原始感覚を体感できる…【暗闇体験】とは? 「ダイアログ・イン・ザ・ダーク」忙しい現代人に需要があるワケ
原始感覚を体感できる「暗闇体験」
「暗闇体験」という言葉を知っていますか? その名の通り、視界を完全に閉ざし、目の見えない世界を体験するというものです。本記事では、普段から目まぐるしい日々を送る私たちに安らぎを与えてくれる、暗闇体験について解説します。体験者のコメントも集めたので、ぜひ参考にしてみてくださいね! 【画像】“暗闇”に放り出されることで得る感覚って?(画像5枚)
暗闇体験「ダイアログ・イン・ザ・ダーク」
「ダイアログ・イン・ザ・ダーク(DID)」とは、普段目を使わない視覚障害者が特別なトレーニングを積み、純度100%の暗闇をアテンドしてくれるツアーのこと。ダイアログ・イン・ザ・ダークは、1988年のドイツにおいて、哲学博士アンドレアス・ハイネッケが発案者となって考案されました。

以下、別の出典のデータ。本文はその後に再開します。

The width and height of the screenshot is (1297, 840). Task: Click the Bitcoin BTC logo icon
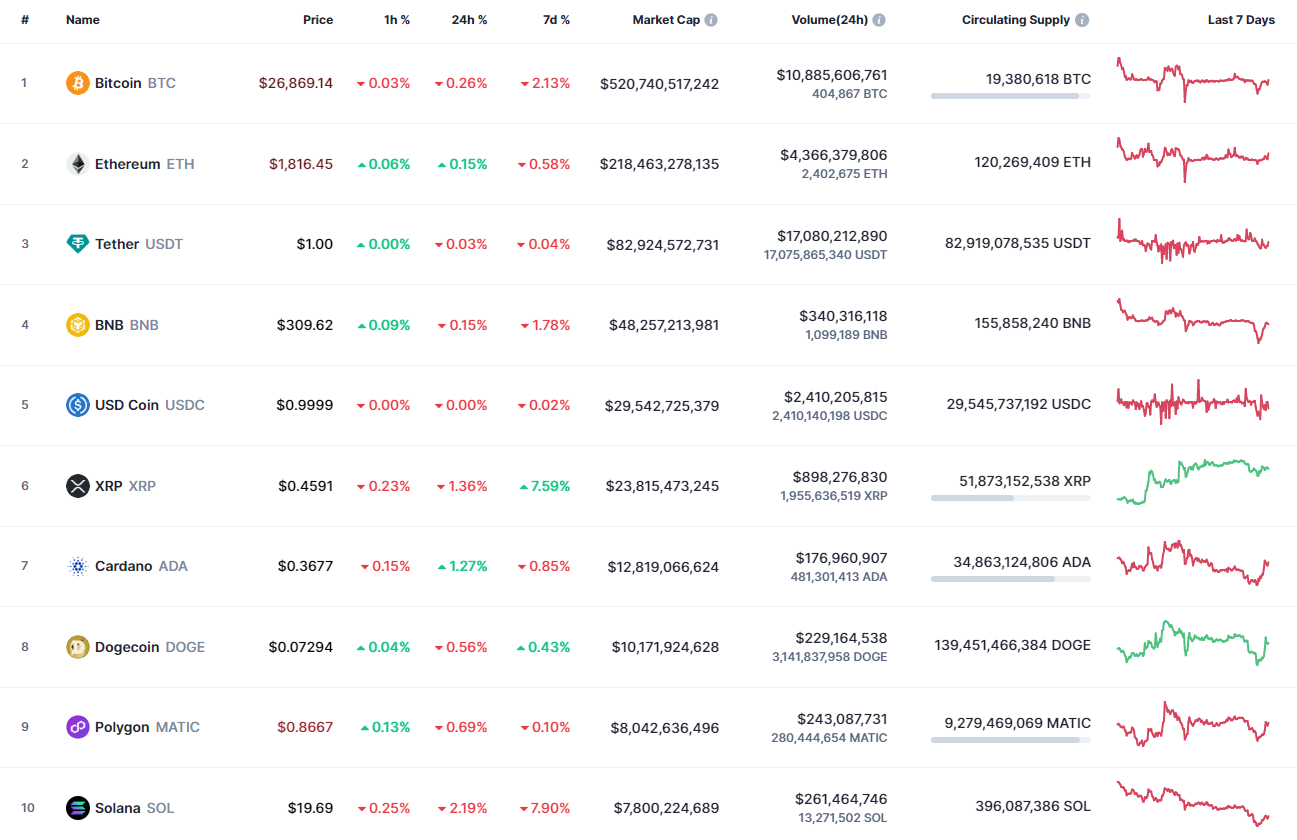[76, 83]
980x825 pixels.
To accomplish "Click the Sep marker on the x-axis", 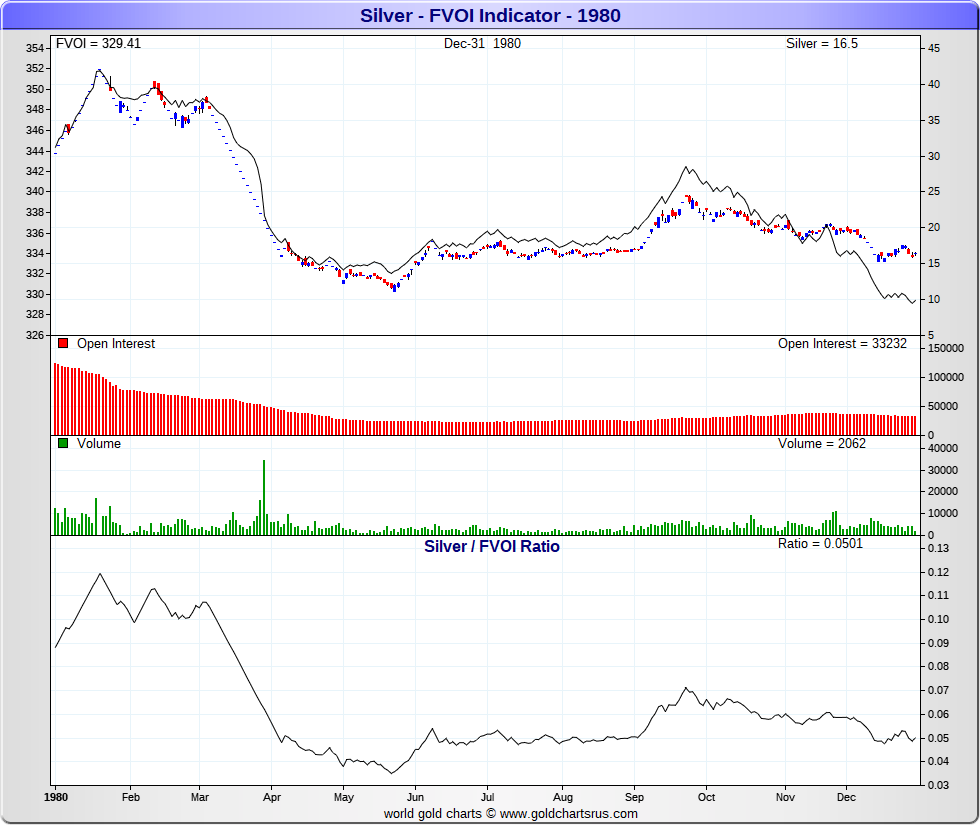I will (633, 799).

世界47ヶ国以上、900万人を超える体験者がおり、日本には1999年11月に入ってきたソーシャルエンターテイメントです。 とある学生向けプログラムでは、視覚障害者が歩行する際に使用する杖「白杖(はくじょう)」の使い方から学びます。そして、みんなで照度ゼロの暗黒へと足を踏み入れるのです。明るい部屋から一気に暗い部屋へと入ると、すぐ隣にいる人すら見えなくなります。味わったことのない緊張感の中、勇気を出して一歩踏みだす。怖さの中から、ほかの人と助け合うために知恵を出し合う。五感が研ぎ澄まされていき、問題を解決するための知恵が生まれていきます。人と人が信頼しあう、その根本的な価値観がどれほど尊くて大切なのか。それに気づきを与えてくれるのが、ダイアログ・イン・ザ・ダークなのです。
暗闇体験のメリット
暗闇体験を行うと、どのようなメリットがあるのでしょうか。一つは、“目の見えない人への理解につながる”ということです。それだけでなく、暗闇に放り出されることにより、人間が本来備わっている五感を再発見できます。視覚以外の嗅覚・味覚・触覚・聴覚、そして想像力が鋭くなっていき、どれほど豊かな世界で生きているかが分かるようになるでしょう。 グループで暗闇体験を行えば、協力性や信頼関係が育まれます。暗闇の中が安心するという人もいますが、多くの人は闇を怖がります。自分以外の人間がいる、仲間がいるという安心感は、暗闇体験ならではの感想です。 複雑な人間関係の中では、生きづらさややりづらさを抱えている人は少なくありません。それが、暗闇の中で一度リセットされます。緊張感の中、自分と向き合ったり、仲間と対話したりする中で、人との付き合い方だけでなく、自分自身との付き合い方を学んでいくのです。